## Stored data entries:

------------------------------------

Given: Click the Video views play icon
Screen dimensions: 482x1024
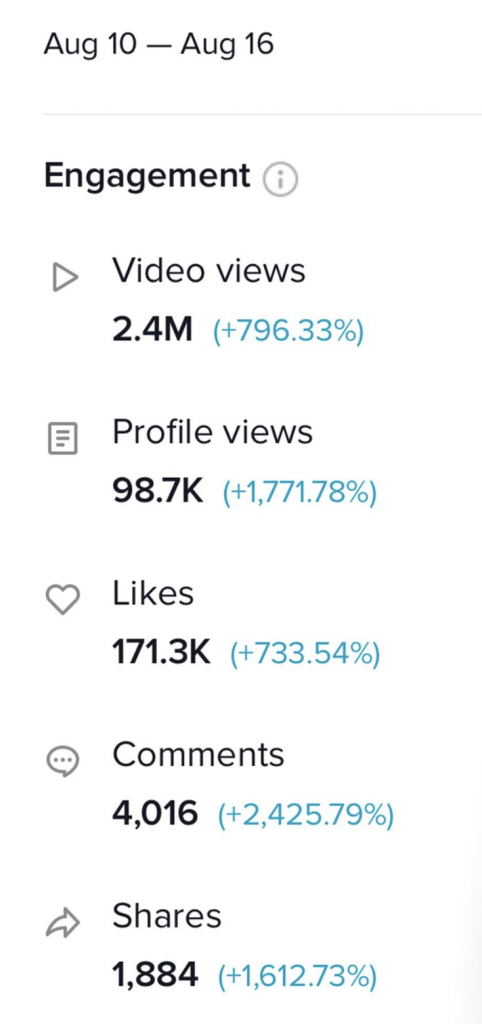Looking at the screenshot, I should (65, 278).
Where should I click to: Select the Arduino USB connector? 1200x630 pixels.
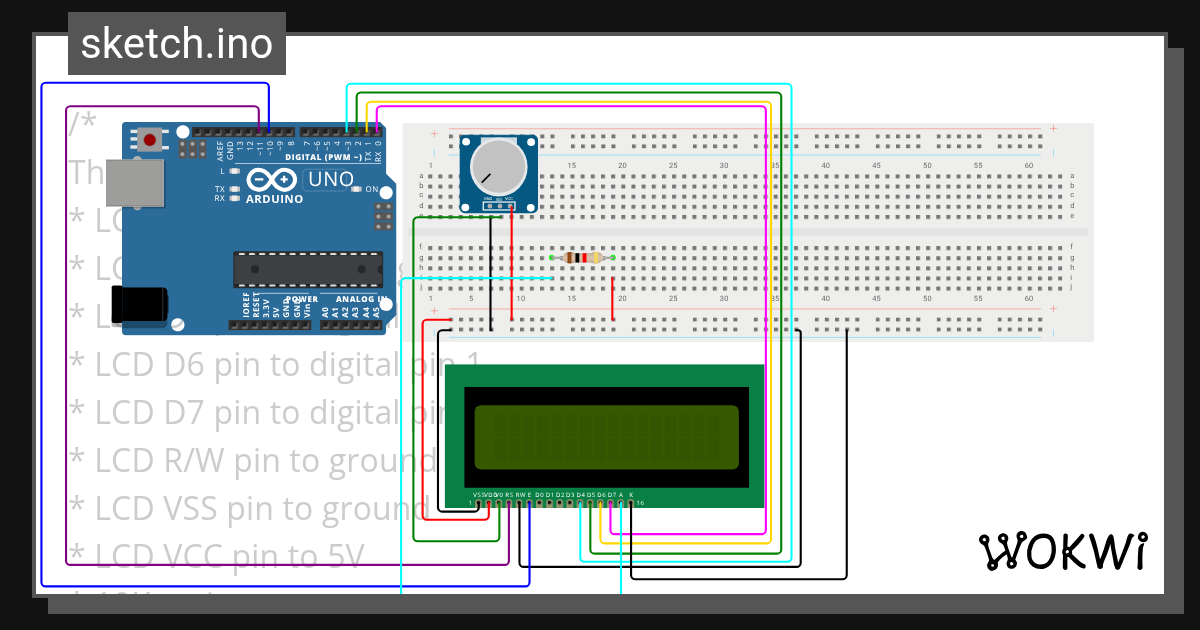[135, 183]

------------------------------------

## BRIEF:
Set down every entry exactly; omit the pictures.

## FINAL ANSWER:
Given: Click the Video views play icon
Screen dimensions: 482x1024
Looking at the screenshot, I should (65, 278).
Where should I click to: Select the Arduino USB connector? 1200x630 pixels.
[135, 183]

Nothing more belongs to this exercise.